3rd Sudoku puzzle at 4th level of hardness with its solution, strategies and techniques explained
This is the 3rd puzzle session at fourth level of hardness that is placed in very hard category.
This is found to be really a very hard puzzle with multiple bottlenecks to overcome right from the start. Valid Digit subset evaluation to a large extent needed to be done very early that indicates the hardness of the puzzle.
Digit subset analysis, Cycles and digit lockdown techniques are the primary techniques and resources used for overcoming the bottlenecks.
A new structure of chained single digit locks is discovered and converted to a new technique first time. Solution of each step with strategies and techniques adopted explained fully.
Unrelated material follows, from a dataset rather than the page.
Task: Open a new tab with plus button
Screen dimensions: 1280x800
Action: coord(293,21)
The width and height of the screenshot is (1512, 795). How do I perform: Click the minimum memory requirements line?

We thought it time to say a few words on hardness of Sudoku puzzles entirely learned through solving the puzzles that we published here. If you so decide, you may very well skip this following section.
A few words on hardness of Sudoku puzzles
First to state is—
There is no simple generally accepted criterion that determines the hardness level of a Sudoku puzzle as there are no well-defined hardness levels in the first place.
Then what about the hardness levels of our puzzles that we have solved and explained till now? One aspect we may say is—surely the 2nd level puzzles are more difficult than the 1st beginner level ones. In the same way, our 3rd level puzzles solved surely are more difficult than the 2nd level puzzles.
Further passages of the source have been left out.